(Beginning of Exercise data)

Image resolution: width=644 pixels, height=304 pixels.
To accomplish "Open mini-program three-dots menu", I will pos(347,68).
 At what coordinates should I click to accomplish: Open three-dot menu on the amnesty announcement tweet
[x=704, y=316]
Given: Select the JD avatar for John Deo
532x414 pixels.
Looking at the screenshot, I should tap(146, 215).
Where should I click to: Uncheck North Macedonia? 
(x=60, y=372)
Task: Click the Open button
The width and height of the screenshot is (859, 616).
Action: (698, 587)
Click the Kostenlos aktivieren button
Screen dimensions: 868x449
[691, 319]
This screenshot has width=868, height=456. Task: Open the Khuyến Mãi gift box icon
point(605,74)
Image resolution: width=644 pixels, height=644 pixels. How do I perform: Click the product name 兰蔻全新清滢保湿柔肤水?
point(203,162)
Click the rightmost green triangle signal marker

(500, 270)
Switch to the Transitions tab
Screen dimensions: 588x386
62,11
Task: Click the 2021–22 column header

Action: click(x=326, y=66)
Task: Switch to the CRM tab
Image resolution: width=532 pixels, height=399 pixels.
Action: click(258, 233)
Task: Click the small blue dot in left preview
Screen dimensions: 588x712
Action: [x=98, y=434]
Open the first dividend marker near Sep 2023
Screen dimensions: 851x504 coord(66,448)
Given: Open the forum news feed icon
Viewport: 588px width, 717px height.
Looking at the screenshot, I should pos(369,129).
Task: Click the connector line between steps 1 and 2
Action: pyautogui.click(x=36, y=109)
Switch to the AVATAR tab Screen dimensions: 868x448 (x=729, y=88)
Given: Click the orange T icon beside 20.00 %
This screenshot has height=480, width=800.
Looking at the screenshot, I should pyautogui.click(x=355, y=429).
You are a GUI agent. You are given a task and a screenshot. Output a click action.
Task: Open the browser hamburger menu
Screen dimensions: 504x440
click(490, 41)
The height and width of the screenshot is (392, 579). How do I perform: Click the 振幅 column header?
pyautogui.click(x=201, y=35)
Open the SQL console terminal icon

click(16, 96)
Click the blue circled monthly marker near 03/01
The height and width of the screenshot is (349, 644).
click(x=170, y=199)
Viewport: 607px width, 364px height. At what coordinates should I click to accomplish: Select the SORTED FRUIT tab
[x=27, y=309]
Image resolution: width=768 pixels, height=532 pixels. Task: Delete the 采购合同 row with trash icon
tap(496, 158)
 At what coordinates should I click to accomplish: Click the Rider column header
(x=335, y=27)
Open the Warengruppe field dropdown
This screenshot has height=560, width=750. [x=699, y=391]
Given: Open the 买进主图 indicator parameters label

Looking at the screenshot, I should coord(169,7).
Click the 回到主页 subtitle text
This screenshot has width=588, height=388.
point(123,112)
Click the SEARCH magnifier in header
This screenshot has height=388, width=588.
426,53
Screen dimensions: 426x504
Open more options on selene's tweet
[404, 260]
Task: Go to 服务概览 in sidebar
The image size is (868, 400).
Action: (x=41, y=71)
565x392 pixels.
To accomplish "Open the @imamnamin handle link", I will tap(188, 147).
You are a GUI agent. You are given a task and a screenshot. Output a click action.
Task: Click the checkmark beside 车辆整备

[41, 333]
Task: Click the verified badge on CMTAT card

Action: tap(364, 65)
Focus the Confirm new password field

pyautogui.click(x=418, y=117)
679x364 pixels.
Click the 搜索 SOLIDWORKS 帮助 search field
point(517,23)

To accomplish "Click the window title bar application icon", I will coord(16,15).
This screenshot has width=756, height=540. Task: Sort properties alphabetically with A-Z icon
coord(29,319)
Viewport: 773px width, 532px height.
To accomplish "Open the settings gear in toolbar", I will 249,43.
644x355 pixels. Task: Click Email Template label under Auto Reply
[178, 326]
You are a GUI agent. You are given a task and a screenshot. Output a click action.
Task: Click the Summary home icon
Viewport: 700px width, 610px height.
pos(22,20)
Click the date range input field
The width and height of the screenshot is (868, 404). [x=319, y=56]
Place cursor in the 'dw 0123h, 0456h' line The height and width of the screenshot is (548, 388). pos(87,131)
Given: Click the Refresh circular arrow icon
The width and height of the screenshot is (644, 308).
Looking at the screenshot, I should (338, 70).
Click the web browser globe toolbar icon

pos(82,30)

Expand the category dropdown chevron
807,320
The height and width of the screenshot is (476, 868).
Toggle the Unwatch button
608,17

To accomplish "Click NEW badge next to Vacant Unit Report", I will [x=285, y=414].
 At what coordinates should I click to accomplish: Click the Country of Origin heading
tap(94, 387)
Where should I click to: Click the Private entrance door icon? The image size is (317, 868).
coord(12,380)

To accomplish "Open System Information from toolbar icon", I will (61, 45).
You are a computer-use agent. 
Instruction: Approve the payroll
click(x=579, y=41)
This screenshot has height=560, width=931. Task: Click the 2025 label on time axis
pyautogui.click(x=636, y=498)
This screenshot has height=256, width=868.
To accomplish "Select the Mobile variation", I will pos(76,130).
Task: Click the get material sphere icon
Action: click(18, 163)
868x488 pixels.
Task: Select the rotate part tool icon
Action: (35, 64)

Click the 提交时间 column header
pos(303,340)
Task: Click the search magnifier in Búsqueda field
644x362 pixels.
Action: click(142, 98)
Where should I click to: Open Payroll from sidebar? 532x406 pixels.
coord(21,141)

(End of Exercise data)

> [Description of the task] Repeat each record verbatim.

> [Solved problem]
Image resolution: width=644 pixels, height=304 pixels.
To accomplish "Open mini-program three-dots menu", I will pos(347,68).
 At what coordinates should I click to accomplish: Open three-dot menu on the amnesty announcement tweet
[x=704, y=316]
Given: Select the JD avatar for John Deo
532x414 pixels.
Looking at the screenshot, I should tap(146, 215).
Where should I click to: Uncheck North Macedonia? 
(x=60, y=372)
Task: Click the Open button
The width and height of the screenshot is (859, 616).
Action: (698, 587)
Click the Kostenlos aktivieren button
Screen dimensions: 868x449
[691, 319]
This screenshot has width=868, height=456. Task: Open the Khuyến Mãi gift box icon
point(605,74)
Image resolution: width=644 pixels, height=644 pixels. How do I perform: Click the product name 兰蔻全新清滢保湿柔肤水?
point(203,162)
Click the rightmost green triangle signal marker

(500, 270)
Switch to the Transitions tab
Screen dimensions: 588x386
62,11
Task: Click the 2021–22 column header

Action: click(x=326, y=66)
Task: Switch to the CRM tab
Image resolution: width=532 pixels, height=399 pixels.
Action: click(258, 233)
Task: Click the small blue dot in left preview
Screen dimensions: 588x712
Action: [x=98, y=434]
Open the first dividend marker near Sep 2023
Screen dimensions: 851x504 coord(66,448)
Given: Open the forum news feed icon
Viewport: 588px width, 717px height.
Looking at the screenshot, I should pos(369,129).
Task: Click the connector line between steps 1 and 2
Action: pyautogui.click(x=36, y=109)
Switch to the AVATAR tab Screen dimensions: 868x448 (x=729, y=88)
Given: Click the orange T icon beside 20.00 %
This screenshot has height=480, width=800.
Looking at the screenshot, I should pyautogui.click(x=355, y=429).
You are a GUI agent. You are given a task and a screenshot. Output a click action.
Task: Open the browser hamburger menu
Screen dimensions: 504x440
click(490, 41)
The height and width of the screenshot is (392, 579). How do I perform: Click the 振幅 column header?
pyautogui.click(x=201, y=35)
Open the SQL console terminal icon

click(16, 96)
Click the blue circled monthly marker near 03/01
The height and width of the screenshot is (349, 644).
click(x=170, y=199)
Viewport: 607px width, 364px height. At what coordinates should I click to accomplish: Select the SORTED FRUIT tab
[x=27, y=309]
Image resolution: width=768 pixels, height=532 pixels. Task: Delete the 采购合同 row with trash icon
tap(496, 158)
 At what coordinates should I click to accomplish: Click the Rider column header
(x=335, y=27)
Open the Warengruppe field dropdown
This screenshot has height=560, width=750. [x=699, y=391]
Given: Open the 买进主图 indicator parameters label

Looking at the screenshot, I should coord(169,7).
Click the 回到主页 subtitle text
This screenshot has width=588, height=388.
point(123,112)
Click the SEARCH magnifier in header
This screenshot has height=388, width=588.
426,53
Screen dimensions: 426x504
Open more options on selene's tweet
[404, 260]
Task: Go to 服务概览 in sidebar
The image size is (868, 400).
Action: (x=41, y=71)
565x392 pixels.
To accomplish "Open the @imamnamin handle link", I will tap(188, 147).
You are a GUI agent. You are given a task and a screenshot. Output a click action.
Task: Click the checkmark beside 车辆整备

[41, 333]
Task: Click the verified badge on CMTAT card

Action: tap(364, 65)
Focus the Confirm new password field

pyautogui.click(x=418, y=117)
679x364 pixels.
Click the 搜索 SOLIDWORKS 帮助 search field
point(517,23)

To accomplish "Click the window title bar application icon", I will coord(16,15).
This screenshot has width=756, height=540. Task: Sort properties alphabetically with A-Z icon
coord(29,319)
Viewport: 773px width, 532px height.
To accomplish "Open the settings gear in toolbar", I will 249,43.
644x355 pixels. Task: Click Email Template label under Auto Reply
[178, 326]
You are a GUI agent. You are given a task and a screenshot. Output a click action.
Task: Click the Summary home icon
Viewport: 700px width, 610px height.
pos(22,20)
Click the date range input field
The width and height of the screenshot is (868, 404). [x=319, y=56]
Place cursor in the 'dw 0123h, 0456h' line The height and width of the screenshot is (548, 388). pos(87,131)
Given: Click the Refresh circular arrow icon
The width and height of the screenshot is (644, 308).
Looking at the screenshot, I should (338, 70).
Click the web browser globe toolbar icon

pos(82,30)

Expand the category dropdown chevron
807,320
The height and width of the screenshot is (476, 868).
Toggle the Unwatch button
608,17

To accomplish "Click NEW badge next to Vacant Unit Report", I will [x=285, y=414].
 At what coordinates should I click to accomplish: Click the Country of Origin heading
tap(94, 387)
Where should I click to: Click the Private entrance door icon? The image size is (317, 868).
coord(12,380)

To accomplish "Open System Information from toolbar icon", I will (61, 45).
You are a computer-use agent. 
Instruction: Approve the payroll
click(x=579, y=41)
This screenshot has height=560, width=931. Task: Click the 2025 label on time axis
pyautogui.click(x=636, y=498)
This screenshot has height=256, width=868.
To accomplish "Select the Mobile variation", I will pos(76,130).
Task: Click the get material sphere icon
Action: click(18, 163)
868x488 pixels.
Task: Select the rotate part tool icon
Action: (35, 64)

Click the 提交时间 column header
pos(303,340)
Task: Click the search magnifier in Búsqueda field
644x362 pixels.
Action: click(142, 98)
Where should I click to: Open Payroll from sidebar? 532x406 pixels.
coord(21,141)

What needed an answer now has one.